**SUPPLIED PASSAGE**.

DIY Approach Makes Water Treatment Safer for Hong Kong Citizens

Project Name
Expansion of the Tai Po Water Treatment Works
Location
Tai Po, Hong Kong
Client
The Water Supplies Department of the Government of the Hong Kong Special Administrative Region
Facility Doubles Output While Setting New Standards for Sustainability

The same thing that helps make water safe to drink also can cause serious illness, even death.

With that kind of responsibility, the Hong Kong Water Supplies Department is bringing more clean drinking water to its citizens in much safer ways.

Ultimately, the department set out to double the Tai Po Water Treatment Works’ production to 800 million liters per day (211 million gallons per day). Achieving that goal was an amazing feat in itself, but the department saw beyond the infrastructure to boldly address the equally complex challenge of safe and sustainable treatment.

Meeting that objective required a commitment to innovative technology. The department’s Tai Po Water Treatment Works led the way in making life’s critical resource even more accessible to one-third of Hong Kong’s people.

That achievement started with a challenge the supplies department was determined to overcome. One of the most crucial elements necessary for water treatment - chlorine - was not available in Hong Kong and was imported from China in its liquid form.

Transportation and storage of chlorine could be dangerous. Past spills on roadways, railways and at industrial facilities have caused death and serious injuries around the world, including long-term respiratory and stomach disorders.

 

Producing Chemicals Onsite and On Demand

In response, the Water Supplies Department focused not only on expansion and water supply resilience, but on sustainably generating ozone and chlorine gas on site at the Tai Po facility. Both elements efficiently remove pathogens to make water safe for humans. On-site creation eliminates the need to transport chlorine, thus protecting public safety.

The department generates ozone gas using vacuum pressure swing adsorption, and chlorine gas is created by electrolyzing brine from food-grade salt. The use of ozone, in addition to chlorine, allows the Tai Po facility to decrease chlorine requirements by about 30 percent. Plus, the chlorine is produced as it’s needed, which eliminates the need for potentially hazardous on-site storage.

The expansion of the treatment works and integration of on-site disinfectants is a pioneering effort that sets an example of environmental sustainability and resilience for 11 other major water treatment facilities in Hong Kong. In addition, the plant’s increased production supplies more fresh water to residents of Tai Po, Kowloon and the Central and Western districts of Hong Kong.

**PROBLEMS TO WORK ON**.
**1)** Answer these questions from the Tai Po article:
(a) What daily production did the department set out to reach at the Tai Po Water Treatment Works?
(b) How is chlorine gas created at the facility?
(c) By about how much does the use of ozone cut the facility's chlorine requirements?
**2)** According to the Tai Po article, which parts of Hong Kong get more fresh water from the plant's increased production? List all of them.
**3)** Does each statement agree with the Tai Po article? For each one, answer yes or no and quote the words from the article that decide it.
(a) Before the project, chlorine for water treatment was produced in Hong Kong.
(b) Ozone gas at the facility is generated using vacuum pressure swing adsorption.
(c) The project sets an example for 11 other major water treatment facilities in Hong Kong.

**DATASET CONTENT**.
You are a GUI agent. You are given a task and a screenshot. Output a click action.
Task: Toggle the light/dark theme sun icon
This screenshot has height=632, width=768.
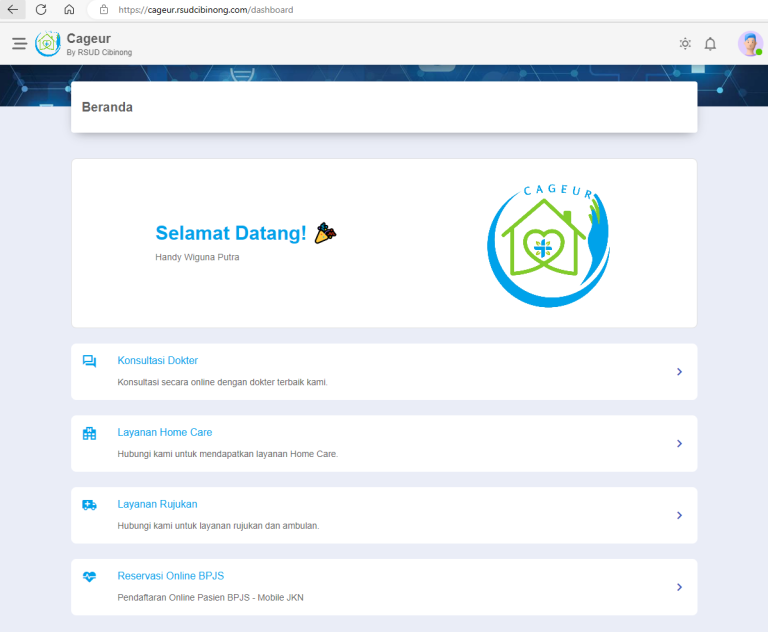click(685, 44)
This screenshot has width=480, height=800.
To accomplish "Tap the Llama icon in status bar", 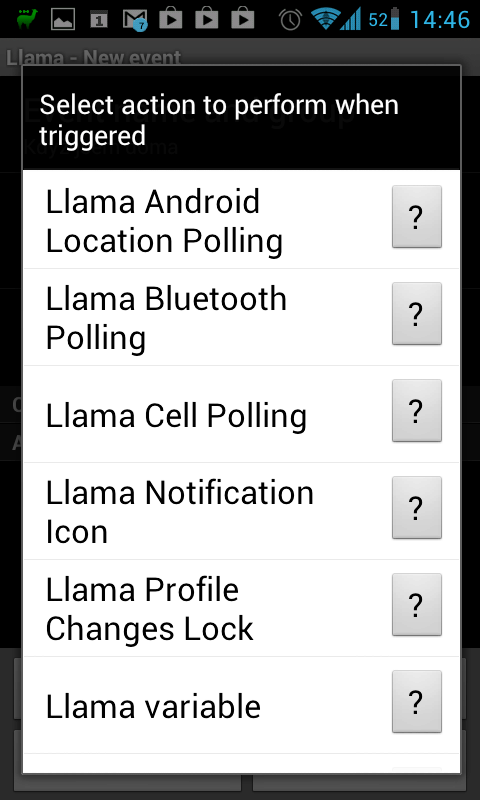I will [x=27, y=19].
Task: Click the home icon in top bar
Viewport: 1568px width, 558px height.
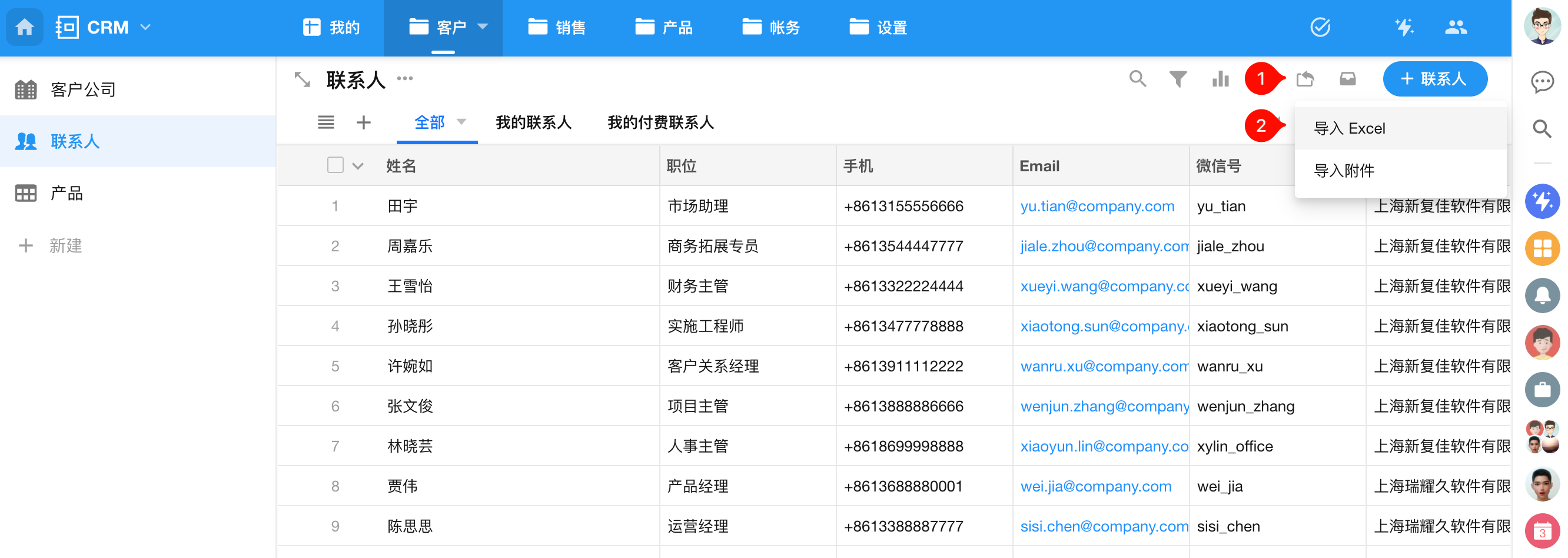Action: [x=24, y=28]

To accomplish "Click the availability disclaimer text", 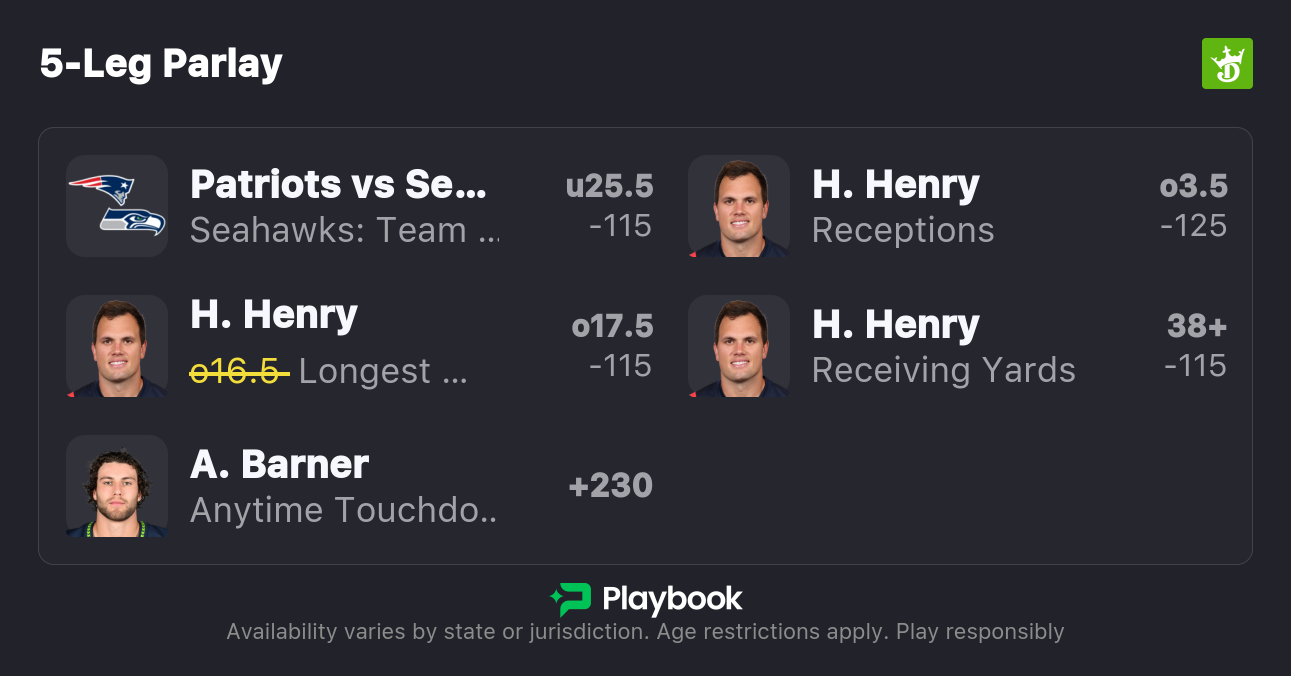I will click(645, 632).
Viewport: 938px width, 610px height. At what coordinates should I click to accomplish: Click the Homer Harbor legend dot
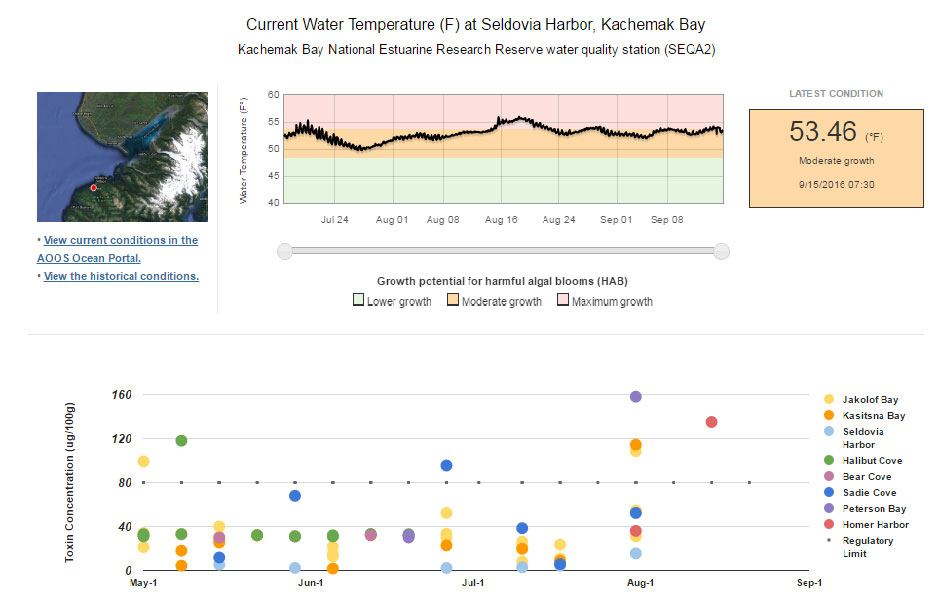tap(827, 524)
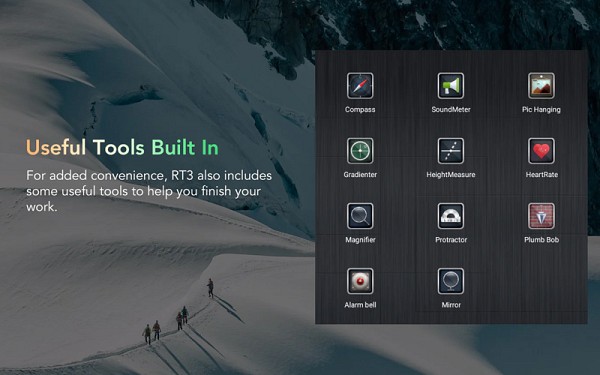Select the Gradienter crosshair icon
The height and width of the screenshot is (375, 600).
(360, 151)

**RESULTS IN ORDER**.
**1)**
(a) 800 million liters per day (211 million gallons per day).
(b) By electrolyzing brine from food-grade salt.
(c) By about 30 percent.

**2)** Tai Po, Kowloon, and the Central and Western districts of Hong Kong.

**3)**
(a) No: "was not available in Hong Kong and was imported from China in its liquid form."
(b) Yes: "The department generates ozone gas using vacuum pressure swing adsorption"
(c) Yes: "sets an example of environmental sustainability and resilience for 11 other major water treatment facilities in Hong Kong."